Records:
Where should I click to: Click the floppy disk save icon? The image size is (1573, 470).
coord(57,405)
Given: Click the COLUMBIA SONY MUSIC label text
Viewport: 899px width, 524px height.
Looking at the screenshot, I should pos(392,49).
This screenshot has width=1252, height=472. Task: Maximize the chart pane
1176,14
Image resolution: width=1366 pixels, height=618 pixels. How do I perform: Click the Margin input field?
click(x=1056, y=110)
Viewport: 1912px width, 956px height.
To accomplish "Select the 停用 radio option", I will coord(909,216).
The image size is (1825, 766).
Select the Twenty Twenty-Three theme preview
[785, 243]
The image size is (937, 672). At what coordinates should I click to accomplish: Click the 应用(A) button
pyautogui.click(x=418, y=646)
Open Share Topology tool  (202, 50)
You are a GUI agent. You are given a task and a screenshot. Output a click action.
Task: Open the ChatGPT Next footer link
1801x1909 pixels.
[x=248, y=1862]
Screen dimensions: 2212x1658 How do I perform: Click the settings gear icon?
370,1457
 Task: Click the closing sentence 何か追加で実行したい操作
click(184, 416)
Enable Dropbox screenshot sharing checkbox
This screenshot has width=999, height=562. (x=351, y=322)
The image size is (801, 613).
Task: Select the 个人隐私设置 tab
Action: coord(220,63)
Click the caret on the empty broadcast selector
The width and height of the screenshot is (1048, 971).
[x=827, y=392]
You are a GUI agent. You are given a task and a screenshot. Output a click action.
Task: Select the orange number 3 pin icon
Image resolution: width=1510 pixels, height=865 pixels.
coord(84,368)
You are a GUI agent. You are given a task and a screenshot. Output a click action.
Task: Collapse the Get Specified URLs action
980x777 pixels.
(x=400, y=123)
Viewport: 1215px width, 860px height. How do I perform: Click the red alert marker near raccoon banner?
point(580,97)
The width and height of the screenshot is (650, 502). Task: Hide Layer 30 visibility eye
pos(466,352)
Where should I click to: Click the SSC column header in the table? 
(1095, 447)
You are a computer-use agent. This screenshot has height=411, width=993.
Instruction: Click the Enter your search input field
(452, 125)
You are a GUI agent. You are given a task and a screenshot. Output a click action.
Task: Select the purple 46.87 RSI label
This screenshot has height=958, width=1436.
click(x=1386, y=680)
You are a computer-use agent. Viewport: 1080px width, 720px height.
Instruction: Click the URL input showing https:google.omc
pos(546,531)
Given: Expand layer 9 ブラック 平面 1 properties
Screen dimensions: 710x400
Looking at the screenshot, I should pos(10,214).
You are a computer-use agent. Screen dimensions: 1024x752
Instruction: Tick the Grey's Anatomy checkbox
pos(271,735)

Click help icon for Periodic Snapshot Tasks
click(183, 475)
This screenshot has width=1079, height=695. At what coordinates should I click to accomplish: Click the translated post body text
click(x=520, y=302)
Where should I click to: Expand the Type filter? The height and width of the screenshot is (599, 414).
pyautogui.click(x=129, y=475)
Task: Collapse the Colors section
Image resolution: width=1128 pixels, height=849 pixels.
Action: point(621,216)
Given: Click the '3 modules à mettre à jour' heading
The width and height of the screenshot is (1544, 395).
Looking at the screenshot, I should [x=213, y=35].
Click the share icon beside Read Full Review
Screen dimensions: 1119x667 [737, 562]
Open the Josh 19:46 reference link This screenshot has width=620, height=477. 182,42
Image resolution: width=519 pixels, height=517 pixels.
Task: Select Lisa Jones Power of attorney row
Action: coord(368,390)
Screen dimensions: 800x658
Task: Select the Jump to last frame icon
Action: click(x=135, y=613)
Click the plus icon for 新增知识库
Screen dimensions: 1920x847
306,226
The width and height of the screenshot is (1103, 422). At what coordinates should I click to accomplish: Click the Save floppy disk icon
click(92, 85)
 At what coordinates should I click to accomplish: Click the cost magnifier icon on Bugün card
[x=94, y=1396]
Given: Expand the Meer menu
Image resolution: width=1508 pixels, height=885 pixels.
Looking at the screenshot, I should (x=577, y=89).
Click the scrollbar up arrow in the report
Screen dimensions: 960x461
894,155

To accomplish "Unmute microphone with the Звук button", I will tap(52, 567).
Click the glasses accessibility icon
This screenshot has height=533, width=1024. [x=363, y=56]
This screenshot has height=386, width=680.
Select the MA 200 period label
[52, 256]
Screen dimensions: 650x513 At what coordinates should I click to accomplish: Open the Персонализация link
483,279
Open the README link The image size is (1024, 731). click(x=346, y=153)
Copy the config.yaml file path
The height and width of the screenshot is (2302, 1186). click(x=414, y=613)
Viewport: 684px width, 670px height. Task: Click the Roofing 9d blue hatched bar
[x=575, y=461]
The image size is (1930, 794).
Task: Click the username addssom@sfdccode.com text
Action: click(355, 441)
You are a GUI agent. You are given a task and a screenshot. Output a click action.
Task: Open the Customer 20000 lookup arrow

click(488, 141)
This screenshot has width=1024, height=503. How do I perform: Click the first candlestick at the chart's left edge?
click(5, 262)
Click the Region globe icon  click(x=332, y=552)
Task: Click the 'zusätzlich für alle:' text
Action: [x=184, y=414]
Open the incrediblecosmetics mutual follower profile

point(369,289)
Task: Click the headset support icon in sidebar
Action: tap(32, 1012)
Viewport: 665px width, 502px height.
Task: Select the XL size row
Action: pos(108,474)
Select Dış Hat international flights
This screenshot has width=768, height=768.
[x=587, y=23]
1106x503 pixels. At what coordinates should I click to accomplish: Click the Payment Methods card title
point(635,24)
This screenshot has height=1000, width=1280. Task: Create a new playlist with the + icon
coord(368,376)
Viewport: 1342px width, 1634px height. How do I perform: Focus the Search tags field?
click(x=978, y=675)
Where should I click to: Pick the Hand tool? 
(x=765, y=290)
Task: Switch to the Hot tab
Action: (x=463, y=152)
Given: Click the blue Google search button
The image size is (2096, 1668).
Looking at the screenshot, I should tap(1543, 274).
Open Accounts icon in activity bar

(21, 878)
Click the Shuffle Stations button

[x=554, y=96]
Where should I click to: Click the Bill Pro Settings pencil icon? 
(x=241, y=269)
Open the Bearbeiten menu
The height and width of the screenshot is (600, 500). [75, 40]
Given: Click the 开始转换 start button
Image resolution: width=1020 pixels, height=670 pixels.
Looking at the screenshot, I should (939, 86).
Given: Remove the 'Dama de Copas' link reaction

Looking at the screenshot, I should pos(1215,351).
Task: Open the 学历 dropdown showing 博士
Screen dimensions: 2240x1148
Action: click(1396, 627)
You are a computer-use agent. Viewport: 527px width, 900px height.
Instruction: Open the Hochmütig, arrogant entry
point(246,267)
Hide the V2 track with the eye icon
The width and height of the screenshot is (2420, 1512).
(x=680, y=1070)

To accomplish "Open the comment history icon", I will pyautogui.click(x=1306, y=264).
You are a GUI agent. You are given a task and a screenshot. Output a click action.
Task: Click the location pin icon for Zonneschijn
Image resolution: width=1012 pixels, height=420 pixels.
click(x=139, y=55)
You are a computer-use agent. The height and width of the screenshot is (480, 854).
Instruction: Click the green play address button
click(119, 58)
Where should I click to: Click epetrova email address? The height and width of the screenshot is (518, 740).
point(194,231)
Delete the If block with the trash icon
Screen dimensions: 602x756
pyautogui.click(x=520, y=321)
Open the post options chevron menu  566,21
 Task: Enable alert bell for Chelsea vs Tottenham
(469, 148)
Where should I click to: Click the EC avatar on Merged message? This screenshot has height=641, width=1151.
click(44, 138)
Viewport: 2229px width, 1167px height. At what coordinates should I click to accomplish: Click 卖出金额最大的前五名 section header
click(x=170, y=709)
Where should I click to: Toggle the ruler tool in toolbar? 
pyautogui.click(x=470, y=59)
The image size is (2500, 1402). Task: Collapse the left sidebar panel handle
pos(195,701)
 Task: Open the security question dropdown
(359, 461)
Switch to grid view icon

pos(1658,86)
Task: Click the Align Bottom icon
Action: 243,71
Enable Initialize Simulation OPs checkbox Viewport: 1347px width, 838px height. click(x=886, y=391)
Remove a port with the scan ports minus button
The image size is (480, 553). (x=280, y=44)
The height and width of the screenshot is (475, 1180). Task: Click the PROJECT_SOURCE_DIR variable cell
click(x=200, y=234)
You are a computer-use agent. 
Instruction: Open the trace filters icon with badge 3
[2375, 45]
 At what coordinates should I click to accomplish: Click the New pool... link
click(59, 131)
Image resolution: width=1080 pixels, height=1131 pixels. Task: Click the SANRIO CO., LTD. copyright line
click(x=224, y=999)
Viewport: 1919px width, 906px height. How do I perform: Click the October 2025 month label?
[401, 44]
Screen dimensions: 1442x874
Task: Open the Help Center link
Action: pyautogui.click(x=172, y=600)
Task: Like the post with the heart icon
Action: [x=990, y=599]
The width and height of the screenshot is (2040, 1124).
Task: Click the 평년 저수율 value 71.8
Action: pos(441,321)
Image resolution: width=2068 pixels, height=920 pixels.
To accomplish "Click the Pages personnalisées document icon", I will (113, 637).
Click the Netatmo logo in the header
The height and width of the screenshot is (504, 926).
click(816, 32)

Exercise:
Pick out every line of the records above that contains the word "alert", matching case exactly, and copy each one.

Solution to this problem:
Viewport: 1215px width, 860px height. How do I perform: Click the red alert marker near raccoon banner?
 Task: Enable alert bell for Chelsea vs Tottenham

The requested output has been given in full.